Why not echo above the html?

davidj
06-29-2008, 04:01 PM
you have less control where the message is output and also you are outputting above the <html> and therefore the page is invalid.

2bz2p
06-29-2008, 04:59 PM
O i see, i echo stuff outside the htmfor testing but not on the finished code (which never seems finished).

once again thank you.
2b

gavimobile
07-04-2008, 10:17 PM
finally!!!
here is my code


<?

session_start();

if ($adm_usr && $adm_pass){

$query = sprintf("SELECT * FROM adm WHERE adm_usr='$adm_usr' and adm_pass = '$adm_pass'");
$result = @mysql_query($query);
$row = @mysql_fetch_array($result);
}

if ($row){

$_SESSION['id'] = $row['adm_id'];

echo "welcome";
exit; // <---this exit stops my footer and other things from being displayed

}elseif($submitted){

//displayed if there is a error loggin in
echo "<p id='mod_error'>" . $error_login . "</p>";
include("includes/login_form.php");
exit;
}

//displayed before logging in
include("includes/login_form.php"); //<--displays always except if i exit script
?>


im not sure what to do now.. once it logs in sucessfully its ok if it exits the script but i dont want it to stop my footer and other things from showing..

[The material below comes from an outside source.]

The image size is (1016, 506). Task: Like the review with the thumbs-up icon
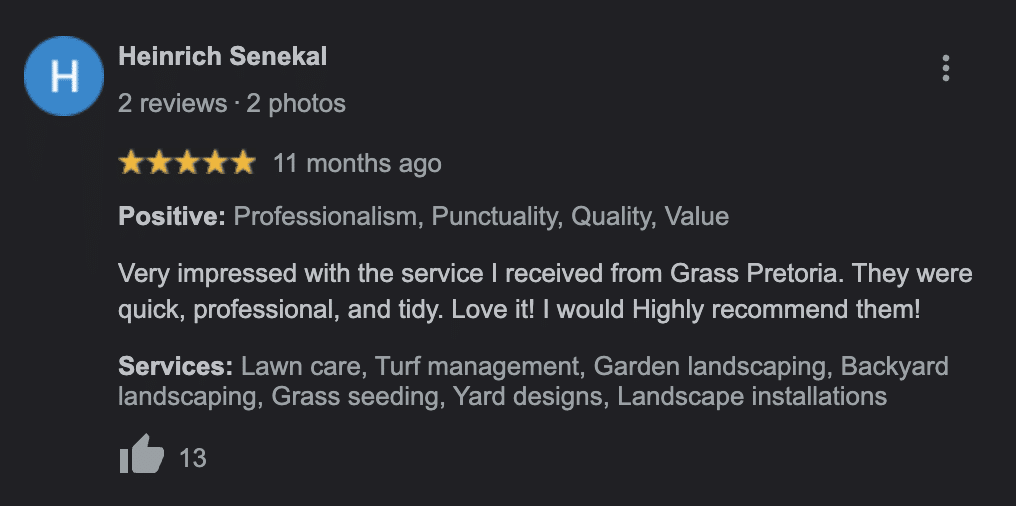[x=141, y=456]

or the other option is to do something with the form on the bottom.
thats the form that displays before user logs in or before user gets an error.

tia
gavimobile

davidj
07-05-2008, 09:28 AM
remove the exit

gavimobile
07-05-2008, 10:01 AM
but if i remove exit; than the form will display when i am logged in

davidj
07-05-2008, 11:28 AM
if you login successfully then you should redirect the user to the site

gavimobile
07-05-2008, 12:01 PM
SOLVED
if you login successfully then you should redirect the user to the site
dj you replied to quick! thanks for not answering though.. I applied my first IF ELSE statement and i got it to work.
this was all me!!!
here is my code.. please look it over and tell me if this it makes sence.. and it works perfect!
btw.. i dont want to redirect... that was the entire point!! this is a module i made!


<?
$id = $_SESSION['id'];
include('adm/includes/login_query.php');

if ($adm_usr && $adm_pass){

$query = sprintf("SELECT * FROM adm WHERE adm_usr='$adm_usr' and adm_pass = '$adm_pass'");
$result = @mysql_query($query);
$row = @mysql_fetch_array($result);
}

if ($row){
$id = $row['adm_id'];

//user is logged in

//end of logged in

}elseif($submitted){

//displayed if there is a error loggin in
?>
<h1>Member Login</h1>
<form name="form1" method="post" action="<? $_SERVER['PHP_SELF']; ?>">
<? echo "<p id='mod_error'>" . $error_login . "</p>"; ?>
<p><label>Username</label>
<input class="longtext" name="adm_usr" id="adm_usr" type="text" size="30" />
<label>Password</label>
<input class="longtext" name="adm_pass" id="adm_pass" type="password" size="30" />
<br />
<input class="checkbox" type='checkbox' name='cbox' /> Remember Me
<input class="gobutton" type="submit" value="Go" />

</p>
<p><a href='#'>Forgot Your Password?</a></p>

<input type="hidden" name="submitted" id="submitted" value="1" />
</form>
<?
exit;
//end of error
}


if ($id)

//user is logged in
echo "<h1>Logged In</h1>
<p>Welcome back <strong>" . $row1['adm_usr'] . "</strong>!</p>";
//end of logged in

else

//displayed before logging in
include("includes/login_form.php");
?>

davidj
07-05-2008, 12:14 PM
gavi

you pushing your skills and wanting more

your a PHP junkie

i sugest you start looking into OOP methods

gavimobile
07-05-2008, 12:27 PM
gavi

you pushing your skills and wanting more

your a PHP junkie

i sugest you start looking into OOP methods


was that a compliment???
and what did u think of my code?

$id = $row['adm_id'];
//should really be
$_SESSION['id'] = $row['adm_id'];

gavimobile
07-05-2008, 12:57 PM
yea something is not right.. for some reason i need to log in 2 times in order for the script to echo the info!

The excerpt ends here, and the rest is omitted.